A second limitation is computational feasibility. Although our results suggest that incorporating a single additional uncertain parameter into the model may not greatly increase computational demand, this may not be true for higher dimensional parameter spaces. In particular, given N experimental measurements, our results show that 2N simulations are sufficient to achieve probabilistic convergence (Fig. 9). However, this result may be limited to cases where the uncertainty is sufficiently small so that it fails to produce large qualitative changes in the underlying stress/strain continua. Moreover, the feasibility for higherdimensional parameter spaces is unclear. In particular, a sample of N observations is likely unsuitable for an Ndimensional parameter space, or even an N∕2dimensional parameter space. The relation between uncertainty magnitude, number of uncertain parameters, the sample size and the minimum number of FE simulations required to achieve probabilistic convergence is an important topic that we leave for future work.

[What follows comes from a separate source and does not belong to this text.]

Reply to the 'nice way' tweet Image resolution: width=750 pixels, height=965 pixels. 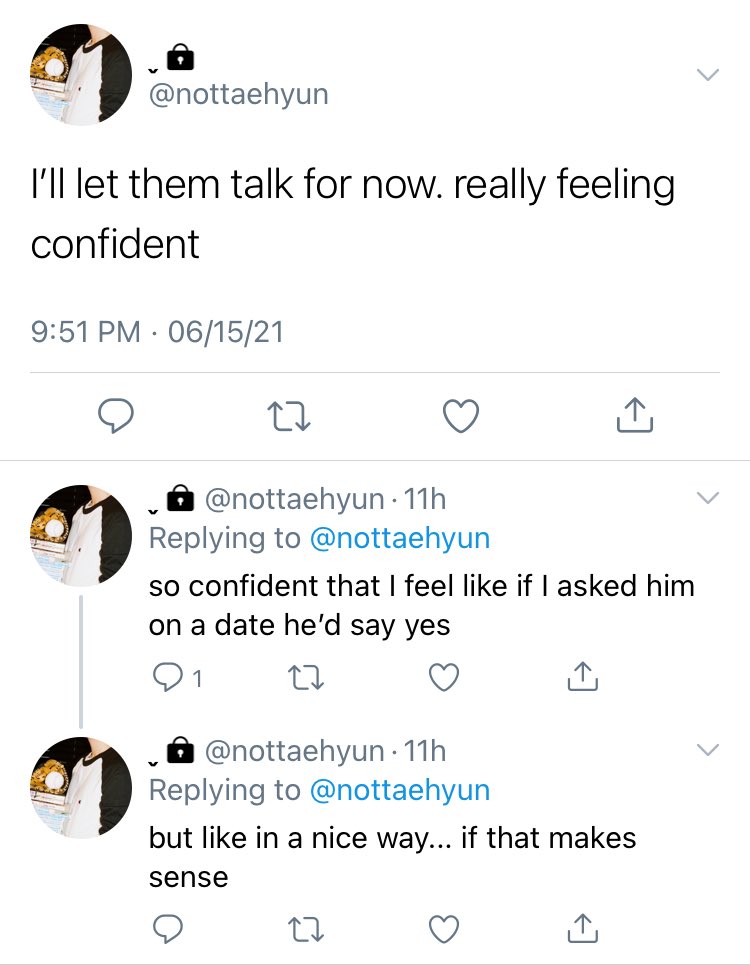(167, 929)
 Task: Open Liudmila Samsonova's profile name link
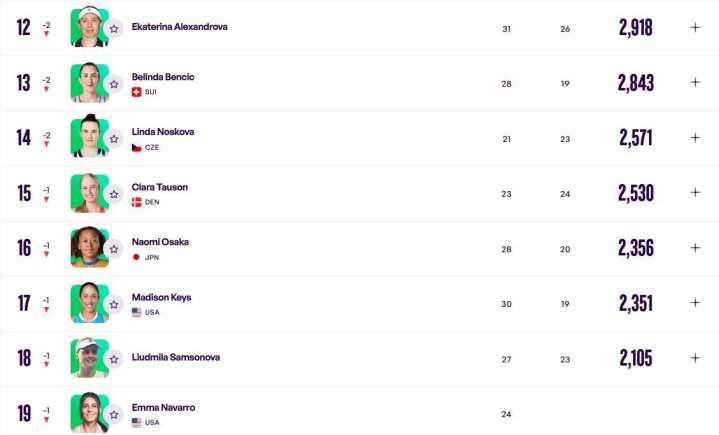[x=176, y=357]
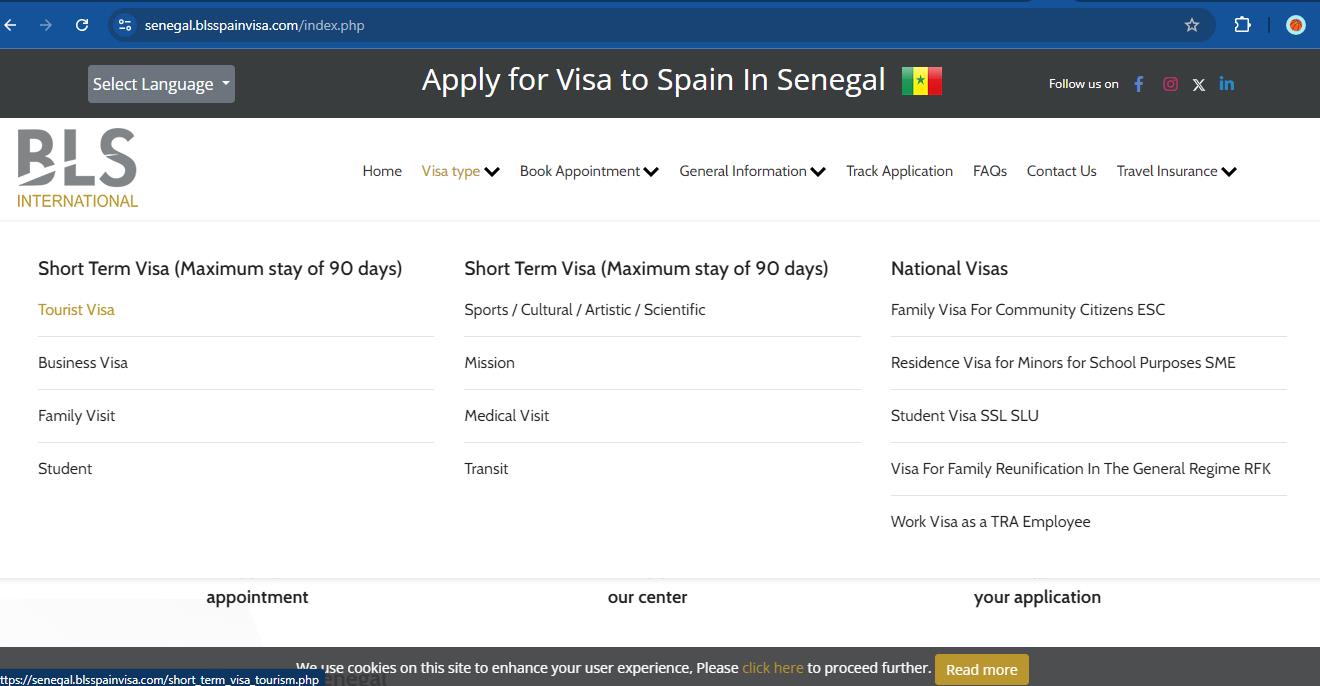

A third potential limitation is that both upcrossing features and the test statistic continuum can be arbitrary. In this paper we restricted analyses to the upcrossing maximum and integral due to the robustness of these metrics with respect to other geometric features (Zhang, Nichols & Johnson, 2009). Other upcrossing metrics and even arbitrary test statistic continua could be submitted to a nonparametric permutation routine. This is partly advantageous because arbitrary smoothing can be applied to the continuum data, and in particular to continuum variance (Nichols & Holmes, 2002), but it is also partly a disadvantage because it increases the scope of analytical possibilities and thus may require clear justification and/or sensitivity analyses for particular test statistic and upcrossing metric choices.
A final limitation is that the both the test statistic and probability continua are directly dependent on the uncertainty one selects via model parameter variance. This affords scientific abuse because it allows one to tweak variance parameters until the probabilistic results support one’s preferred interpretation. We therefore recommend that investigators both clearly justify variance choices and treat variance itself as a target of sensitivity analysis.
Summary
This paper has proposed a probabilistic finite element simulation method for conducting classical hypothesis testing at the continuum level. The technique leverages probability densities regarding geometric features of continuum upcrossings, which can be rapidly and nonparametrically estimated using iterative permutation of presimulated stress/strain continua. The method yields test statistic continua which are visually rich, which may eliminate the need for tabulated statistical results, which may reveal unique biomechanical information, and which also may be more robust to mesh and other geometrical model peculiarities than stress/strain continua.